Monday, April 9, 2012

Giving Up (studies in learned helplessness)

I am rereading Ellen J. Langer's wonderful book, Counterclockwise: Mindful Health and the P0wer of Possibility. In one chapter, she writes about studies in learned helplessness.

Researchers took dogs and put them in harnesses. The control group was simply harnessed and later released. The other two groups were harnessed and subjected to electric shocks. One of those groups could stop the shocks by stepping on a lever, the other group had no control. After the experiment, the group that had control recovered quickly, while the other group exhibited symptoms similar to chronic clinical depression.

Those same groups of dogs were put into a shuttle box apparatus where they could escape the shocks if they jumped over a small partition.
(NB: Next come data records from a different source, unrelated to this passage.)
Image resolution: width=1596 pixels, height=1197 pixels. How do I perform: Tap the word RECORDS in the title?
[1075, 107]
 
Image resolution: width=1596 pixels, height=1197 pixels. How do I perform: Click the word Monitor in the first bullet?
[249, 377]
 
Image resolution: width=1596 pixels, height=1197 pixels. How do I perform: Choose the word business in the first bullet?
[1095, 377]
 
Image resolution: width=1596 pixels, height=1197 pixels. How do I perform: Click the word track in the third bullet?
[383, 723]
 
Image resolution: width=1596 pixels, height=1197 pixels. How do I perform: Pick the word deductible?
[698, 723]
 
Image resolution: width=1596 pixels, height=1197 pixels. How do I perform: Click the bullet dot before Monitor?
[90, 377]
For the most part, the last group of dogs who had previously "learned" that they had no control over their fate, just lay down and passively whined. They didn't even try to escape the shocks.
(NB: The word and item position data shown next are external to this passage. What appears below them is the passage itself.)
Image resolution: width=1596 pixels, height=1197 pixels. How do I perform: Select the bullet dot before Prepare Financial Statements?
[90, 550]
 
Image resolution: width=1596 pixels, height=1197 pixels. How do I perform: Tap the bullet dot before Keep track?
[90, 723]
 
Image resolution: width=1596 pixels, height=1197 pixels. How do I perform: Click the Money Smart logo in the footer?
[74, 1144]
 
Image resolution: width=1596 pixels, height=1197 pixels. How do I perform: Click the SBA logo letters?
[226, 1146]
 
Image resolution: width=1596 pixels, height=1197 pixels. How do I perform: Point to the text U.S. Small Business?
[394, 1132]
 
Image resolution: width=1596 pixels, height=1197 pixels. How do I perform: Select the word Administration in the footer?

Another study involved rats. Rats were restrained until they gave up struggling and went limp. Those rats and a control group that had not been restrained were put in ice water. The restrained rats didn't even try to swim. The rats that had not been restrained, swam for hours.
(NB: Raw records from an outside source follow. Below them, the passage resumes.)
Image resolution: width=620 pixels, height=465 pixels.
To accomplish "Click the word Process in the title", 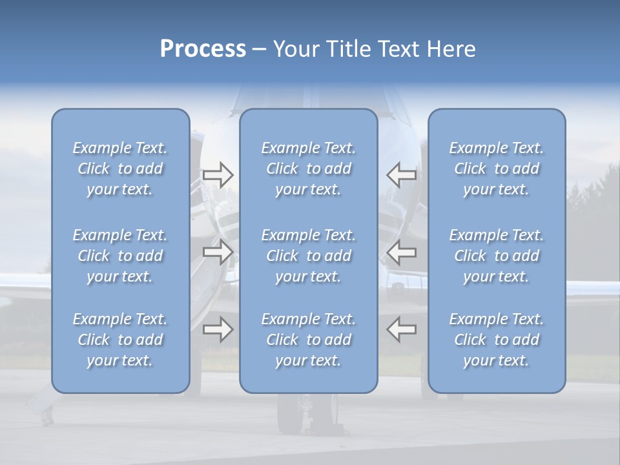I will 203,49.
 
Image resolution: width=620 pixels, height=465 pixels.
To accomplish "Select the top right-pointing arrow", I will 218,175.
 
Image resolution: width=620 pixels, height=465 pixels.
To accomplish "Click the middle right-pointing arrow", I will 218,252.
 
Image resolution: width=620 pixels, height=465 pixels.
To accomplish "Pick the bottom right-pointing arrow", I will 218,329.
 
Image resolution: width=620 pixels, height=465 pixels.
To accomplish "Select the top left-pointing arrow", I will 402,175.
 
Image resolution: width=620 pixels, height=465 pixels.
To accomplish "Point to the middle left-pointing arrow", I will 402,252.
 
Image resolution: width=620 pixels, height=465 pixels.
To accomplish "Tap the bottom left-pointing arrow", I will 402,329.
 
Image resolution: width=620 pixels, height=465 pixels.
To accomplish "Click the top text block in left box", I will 120,169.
I felt that way in October of 2003. I had learned helplessness. It was actually a spark of anger at a psychiatrist that drove me to the library to learn how to live well with chronic illness. (Truth be told, it was less of a spark and more of an explosion!)

Langer goes on to write, "Why try to help ourselves if we have a disease that's uncontrollable? There wouldn't be much point. Remember, virtually every disease medicine has conqured was at one time thought to be uncontrollable, and again, it took someone to think it indeterminate to find out how to conquer it."